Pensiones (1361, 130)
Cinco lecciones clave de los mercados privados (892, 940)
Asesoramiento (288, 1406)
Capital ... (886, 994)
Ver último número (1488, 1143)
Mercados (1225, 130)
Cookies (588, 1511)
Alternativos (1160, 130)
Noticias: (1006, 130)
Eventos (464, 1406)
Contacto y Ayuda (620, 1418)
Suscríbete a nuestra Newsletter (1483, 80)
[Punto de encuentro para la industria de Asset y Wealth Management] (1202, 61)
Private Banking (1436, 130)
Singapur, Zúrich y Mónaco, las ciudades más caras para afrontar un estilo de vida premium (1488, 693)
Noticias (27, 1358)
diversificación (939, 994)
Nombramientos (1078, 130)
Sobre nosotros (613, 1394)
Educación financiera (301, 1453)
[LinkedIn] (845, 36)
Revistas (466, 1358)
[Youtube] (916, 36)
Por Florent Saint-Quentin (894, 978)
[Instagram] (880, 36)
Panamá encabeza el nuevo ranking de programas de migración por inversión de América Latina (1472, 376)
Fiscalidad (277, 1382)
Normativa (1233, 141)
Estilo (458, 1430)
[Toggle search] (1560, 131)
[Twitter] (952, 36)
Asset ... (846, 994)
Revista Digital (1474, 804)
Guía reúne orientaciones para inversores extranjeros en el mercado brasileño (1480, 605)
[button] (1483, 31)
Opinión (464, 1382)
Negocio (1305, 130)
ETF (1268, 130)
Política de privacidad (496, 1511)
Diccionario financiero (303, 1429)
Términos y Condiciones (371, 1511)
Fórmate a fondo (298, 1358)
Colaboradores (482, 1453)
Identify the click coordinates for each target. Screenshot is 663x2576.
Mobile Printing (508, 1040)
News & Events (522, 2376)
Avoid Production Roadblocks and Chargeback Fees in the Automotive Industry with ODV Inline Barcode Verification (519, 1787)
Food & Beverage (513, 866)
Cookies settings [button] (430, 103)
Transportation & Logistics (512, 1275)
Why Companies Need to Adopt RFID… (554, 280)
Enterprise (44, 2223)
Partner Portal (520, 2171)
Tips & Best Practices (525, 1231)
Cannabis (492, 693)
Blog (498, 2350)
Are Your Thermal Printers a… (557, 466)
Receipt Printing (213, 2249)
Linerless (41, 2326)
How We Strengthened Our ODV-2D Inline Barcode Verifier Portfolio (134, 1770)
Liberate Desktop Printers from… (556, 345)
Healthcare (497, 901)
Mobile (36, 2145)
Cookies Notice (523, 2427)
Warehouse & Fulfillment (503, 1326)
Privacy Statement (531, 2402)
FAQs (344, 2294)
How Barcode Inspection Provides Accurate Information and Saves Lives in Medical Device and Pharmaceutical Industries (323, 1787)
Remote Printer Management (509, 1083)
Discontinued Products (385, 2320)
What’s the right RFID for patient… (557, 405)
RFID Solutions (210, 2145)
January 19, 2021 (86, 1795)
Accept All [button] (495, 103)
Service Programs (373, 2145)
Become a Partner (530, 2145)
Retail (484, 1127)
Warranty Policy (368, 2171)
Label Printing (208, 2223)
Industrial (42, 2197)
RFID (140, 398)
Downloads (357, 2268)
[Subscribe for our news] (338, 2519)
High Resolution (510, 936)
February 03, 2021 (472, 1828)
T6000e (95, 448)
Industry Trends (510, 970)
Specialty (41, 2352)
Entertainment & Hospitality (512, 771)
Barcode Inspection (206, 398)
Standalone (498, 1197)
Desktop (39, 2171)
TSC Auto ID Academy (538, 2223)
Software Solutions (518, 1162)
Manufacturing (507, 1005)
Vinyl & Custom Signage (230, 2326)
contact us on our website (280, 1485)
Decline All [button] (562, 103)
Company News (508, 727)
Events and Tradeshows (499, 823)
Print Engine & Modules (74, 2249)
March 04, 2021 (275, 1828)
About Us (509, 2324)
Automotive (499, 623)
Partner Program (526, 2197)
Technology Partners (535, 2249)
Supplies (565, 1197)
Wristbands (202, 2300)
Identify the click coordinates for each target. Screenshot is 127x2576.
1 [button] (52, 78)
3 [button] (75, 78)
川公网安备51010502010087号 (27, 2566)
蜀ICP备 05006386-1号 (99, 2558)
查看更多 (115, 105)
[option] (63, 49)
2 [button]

+===+

Print out the entire listing above without any change.

__WRITTEN ANSWER__:
Pensiones (1361, 130)
Cinco lecciones clave de los mercados privados (892, 940)
Asesoramiento (288, 1406)
Capital ... (886, 994)
Ver último número (1488, 1143)
Mercados (1225, 130)
Cookies (588, 1511)
Alternativos (1160, 130)
Noticias: (1006, 130)
Eventos (464, 1406)
Contacto y Ayuda (620, 1418)
Suscríbete a nuestra Newsletter (1483, 80)
[Punto de encuentro para la industria de Asset y Wealth Management] (1202, 61)
Private Banking (1436, 130)
Singapur, Zúrich y Mónaco, las ciudades más caras para afrontar un estilo de vida premium (1488, 693)
Noticias (27, 1358)
diversificación (939, 994)
Nombramientos (1078, 130)
Sobre nosotros (613, 1394)
Educación financiera (301, 1453)
[LinkedIn] (845, 36)
Revistas (466, 1358)
[Youtube] (916, 36)
Por Florent Saint-Quentin (894, 978)
[Instagram] (880, 36)
Panamá encabeza el nuevo ranking de programas de migración por inversión de América Latina (1472, 376)
Fiscalidad (277, 1382)
Normativa (1233, 141)
Estilo (458, 1430)
[Toggle search] (1560, 131)
[Twitter] (952, 36)
Asset ... (846, 994)
Revista Digital (1474, 804)
Guía reúne orientaciones para inversores extranjeros en el mercado brasileño (1480, 605)
[button] (1483, 31)
Opinión (464, 1382)
Negocio (1305, 130)
ETF (1268, 130)
Política de privacidad (496, 1511)
Diccionario financiero (303, 1429)
Términos y Condiciones (371, 1511)
Fórmate a fondo (298, 1358)
Colaboradores (482, 1453)
Identify the click coordinates for each target. Screenshot is 663x2576.
Mobile Printing (508, 1040)
News & Events (522, 2376)
Avoid Production Roadblocks and Chargeback Fees in the Automotive Industry with ODV Inline Barcode Verification (519, 1787)
Food & Beverage (513, 866)
Cookies settings [button] (430, 103)
Transportation & Logistics (512, 1275)
Why Companies Need to Adopt RFID… (554, 280)
Enterprise (44, 2223)
Partner Portal (520, 2171)
Tips & Best Practices (525, 1231)
Cannabis (492, 693)
Blog (498, 2350)
Are Your Thermal Printers a… (557, 466)
Receipt Printing (213, 2249)
Linerless (41, 2326)
How We Strengthened Our ODV-2D Inline Barcode Verifier Portfolio (134, 1770)
Liberate Desktop Printers from… (556, 345)
Healthcare (497, 901)
Mobile (36, 2145)
Cookies Notice (523, 2427)
Warehouse & Fulfillment (503, 1326)
Privacy Statement (531, 2402)
FAQs (344, 2294)
How Barcode Inspection Provides Accurate Information and Saves Lives in Medical Device and Pharmaceutical Industries (323, 1787)
Remote Printer Management (509, 1083)
Discontinued Products (385, 2320)
What’s the right RFID for patient… (557, 405)
RFID Solutions (210, 2145)
January 19, 2021 (86, 1795)
Accept All [button] (495, 103)
Service Programs (373, 2145)
Become a Partner (530, 2145)
Retail (484, 1127)
Warranty Policy (368, 2171)
Label Printing (208, 2223)
Industrial (42, 2197)
RFID (140, 398)
Downloads (357, 2268)
[Subscribe for our news] (338, 2519)
High Resolution (510, 936)
February 03, 2021 (472, 1828)
T6000e (95, 448)
Industry Trends (510, 970)
Specialty (41, 2352)
Entertainment & Hospitality (512, 771)
Barcode Inspection (206, 398)
Standalone (498, 1197)
Desktop (39, 2171)
TSC Auto ID Academy (538, 2223)
Software Solutions (518, 1162)
Manufacturing (507, 1005)
Vinyl & Custom Signage (230, 2326)
contact us on our website (280, 1485)
Decline All [button] (562, 103)
Company News (508, 727)
Events and Tradeshows (499, 823)
Print Engine & Modules (74, 2249)
March 04, 2021 (275, 1828)
About Us (509, 2324)
Automotive (499, 623)
Partner Program (526, 2197)
Technology Partners (535, 2249)
Supplies (565, 1197)
Wristbands (202, 2300)
Identify the click coordinates for each target. Screenshot is 127x2576.
1 [button] (52, 78)
3 [button] (75, 78)
川公网安备51010502010087号 (27, 2566)
蜀ICP备 05006386-1号 (99, 2558)
查看更多 (115, 105)
[option] (63, 49)
2 [button]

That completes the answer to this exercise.